Lay out every line of the entries below as a Markdown table with the columns No. and Line, numbering the rows and skipping blank lines. Leave the pictures out.

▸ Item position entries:
>> BEGIN
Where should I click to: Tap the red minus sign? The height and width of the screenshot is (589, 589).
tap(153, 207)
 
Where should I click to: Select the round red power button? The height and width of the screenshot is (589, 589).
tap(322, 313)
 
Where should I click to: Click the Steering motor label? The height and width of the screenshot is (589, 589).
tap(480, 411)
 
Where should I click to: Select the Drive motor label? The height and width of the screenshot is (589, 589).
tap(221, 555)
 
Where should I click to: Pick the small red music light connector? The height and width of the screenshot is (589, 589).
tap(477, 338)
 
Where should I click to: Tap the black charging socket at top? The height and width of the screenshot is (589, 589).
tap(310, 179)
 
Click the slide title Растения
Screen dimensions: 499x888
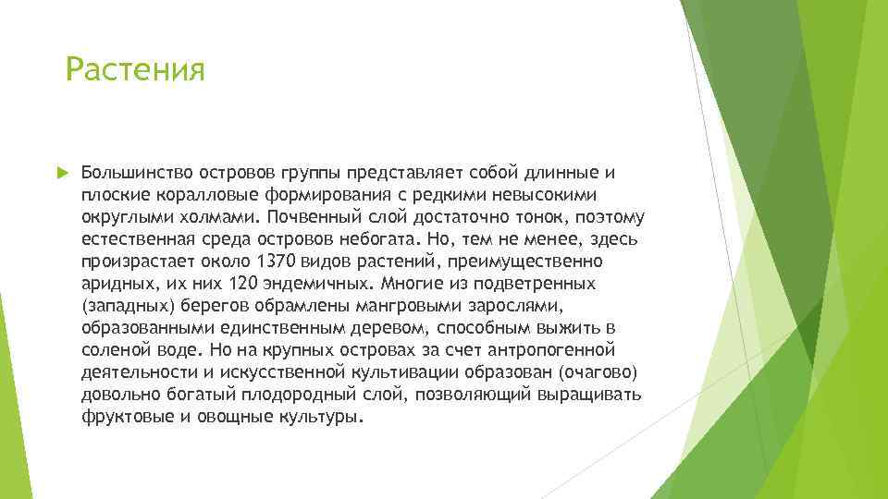coord(135,69)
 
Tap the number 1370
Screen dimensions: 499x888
coord(278,262)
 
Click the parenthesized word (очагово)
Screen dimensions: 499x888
coord(598,372)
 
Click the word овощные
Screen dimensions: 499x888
coord(231,417)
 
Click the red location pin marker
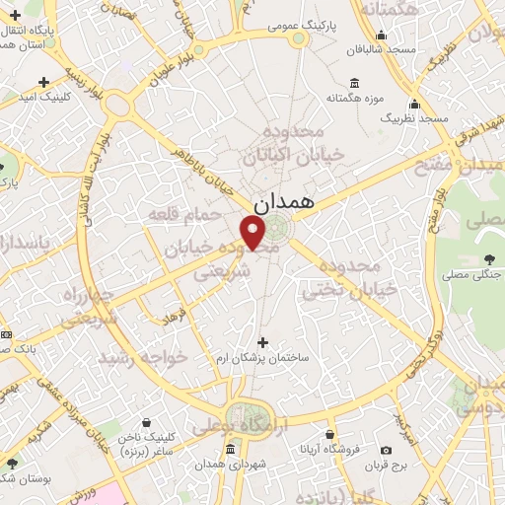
>> END
▸ Result of this exercise:
| No. | Line |
|---|---|
| 1 | Where should I click to: Tap the red minus sign? The height and width of the screenshot is (589, 589). |
| 2 | tap(153, 207) |
| 3 | Where should I click to: Select the round red power button? The height and width of the screenshot is (589, 589). |
| 4 | tap(322, 313) |
| 5 | Where should I click to: Click the Steering motor label? The height and width of the screenshot is (589, 589). |
| 6 | tap(480, 411) |
| 7 | Where should I click to: Select the Drive motor label? The height and width of the screenshot is (589, 589). |
| 8 | tap(221, 555) |
| 9 | Where should I click to: Pick the small red music light connector? The height and width of the screenshot is (589, 589). |
| 10 | tap(477, 338) |
| 11 | Where should I click to: Tap the black charging socket at top? The height and width of the screenshot is (589, 589). |
| 12 | tap(310, 179) |
| 13 | Click the slide title Растения |
| 14 | Screen dimensions: 499x888 |
| 15 | coord(135,69) |
| 16 | Tap the number 1370 |
| 17 | Screen dimensions: 499x888 |
| 18 | coord(278,262) |
| 19 | Click the parenthesized word (очагово) |
| 20 | Screen dimensions: 499x888 |
| 21 | coord(598,372) |
| 22 | Click the word овощные |
| 23 | Screen dimensions: 499x888 |
| 24 | coord(231,417) |
| 25 | Click the red location pin marker |